III. Наткуадж (натухай). Это племя живет в горах и на равнинах, окрестных крепости Анапа.
Начиная от границы шапсугов, следующие речки, протекая в долинах по направлению к Кубани, теряются в болотах или впадают в Кубань и лиманы, кои образует эта речка при устье своем:
1) Адекум[17] с притоками: а) Неберджай, b) Атекай, с) Бакан, d) Гешепсин; 2) Кудако, 3) Псифь, 4) Непитль, 5) Копе, 6) Псебебс, 7) Шегуо (Шуго), 8) Чекупсь (Чикубс), 9) Шекон, 10) Напсухо, 11) Востигай (Гастагай), 12) Сюмай, 13) Унепхахурай, 14) Тазюипшь.
Следующие речки вытекают из гор, образующих котловину (Bassin), называемую Чехурай, и впадают в речку Бугур (Анапка), образующую болота близ крепости Анапа, имеющие исток в море: а) Куматир, b) Копеса, с) Китлемидж, d) Псекиаха, е) Мезкиага (Мескаго), f) Декос (Докос), g) Бенепсин, h) Шимь, i) Бидь и j) Цеокай.

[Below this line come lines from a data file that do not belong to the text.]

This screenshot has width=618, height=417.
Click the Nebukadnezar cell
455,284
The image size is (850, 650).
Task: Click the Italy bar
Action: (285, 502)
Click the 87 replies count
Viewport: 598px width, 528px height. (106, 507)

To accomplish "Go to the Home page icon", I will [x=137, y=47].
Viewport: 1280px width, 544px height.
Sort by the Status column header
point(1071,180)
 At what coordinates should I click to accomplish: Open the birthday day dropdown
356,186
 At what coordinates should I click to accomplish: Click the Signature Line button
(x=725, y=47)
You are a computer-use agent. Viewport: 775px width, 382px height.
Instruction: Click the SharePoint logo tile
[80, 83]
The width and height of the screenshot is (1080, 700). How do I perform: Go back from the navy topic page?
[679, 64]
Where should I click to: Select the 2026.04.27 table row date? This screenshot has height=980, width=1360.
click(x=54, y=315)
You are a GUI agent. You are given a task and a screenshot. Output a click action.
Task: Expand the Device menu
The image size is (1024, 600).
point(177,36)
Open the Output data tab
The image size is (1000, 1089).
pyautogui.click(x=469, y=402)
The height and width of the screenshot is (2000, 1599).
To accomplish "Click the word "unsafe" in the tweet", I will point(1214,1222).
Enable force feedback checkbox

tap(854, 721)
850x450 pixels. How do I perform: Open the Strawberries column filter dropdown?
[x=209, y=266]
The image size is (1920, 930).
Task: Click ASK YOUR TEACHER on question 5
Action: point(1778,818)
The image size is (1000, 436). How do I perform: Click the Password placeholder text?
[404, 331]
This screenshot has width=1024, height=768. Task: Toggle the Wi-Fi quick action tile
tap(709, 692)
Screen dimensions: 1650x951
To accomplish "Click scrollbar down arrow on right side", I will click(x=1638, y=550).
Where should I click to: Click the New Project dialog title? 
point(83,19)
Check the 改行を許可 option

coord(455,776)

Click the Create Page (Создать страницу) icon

Нижепоименованные долины и речки имеют свое начало: некоторые у Главного хребта, идущего параллельно берегу Черного моря до соединения его со снежными горами, а некоторые из отрогов оного. Все долины эти, примыкая к морю, куда и сами воды их стекают, расположены в следующем порядке, начиная от крепости Анапа и следуя к югу:
1) Хендерий, 2) Сукхо, 3) Дирсюе, 4) Озерейк, 5) Мисхаки, 6) Цемез, впадающая в Суджук-Кальскую бухту, называемую туземцами Кутлешхуо, 7) Доб, впадающая в ту же бухту более к югу, 8) Ашампе, впадающая в море (Ашамбе), 9) Ацезивгу, впадающая в Геленджикскую бухту, называемую туземцами Кутлезий. Затем прочие долины примыкают все без изъятия к морю: 10) Мезиб, 11) Хапецай (Хотецай), 12) Джанхотий, 13) Нахапш – последние три вытекают из отрога Главного хребта, 14) Пшад[18] (Пшат), 15) Беше вытекает из отрога, 16) Чёбсин, 17) Бзид, 18) Джубг (Джуб), 19) Шапсухо, 20) Кузиепсь, 21) Плако, 22) Нигепсухо, 23) Дуз, 24) Ту, 25) Хакоай, 26) Небуг, 27) Агуие, 28) Псешись, 29) Туапсе[19], 30) Дедеркуай, 31) Сепсе, 32) Шуук (Шуек), 33) Мокупсе, 34) Мюзюегопсе, 35) Аше, 36) Дзешь, 37) Копсе, 38) Псезюе, или Пезюане, последние четыре коллективно – Гоаие, или Шехокуадж, 39) Голиех, 40) Чигезиане, 41) Нибепс, эти три коллективно Цюхух, 42) Безюей, 43) Тлате, или Калезипь, 44) Кодес, последние три коллективно Шимитокуадж, 45) Шахе, или Субеших, 46) Осакай, 47) Казий, или Казиап, 48) Берендуапь, 49) Десхать, 50) Бу, или Буапь, последние пять коллективно Хизе. Здесь оканчиваются земли натухажцев.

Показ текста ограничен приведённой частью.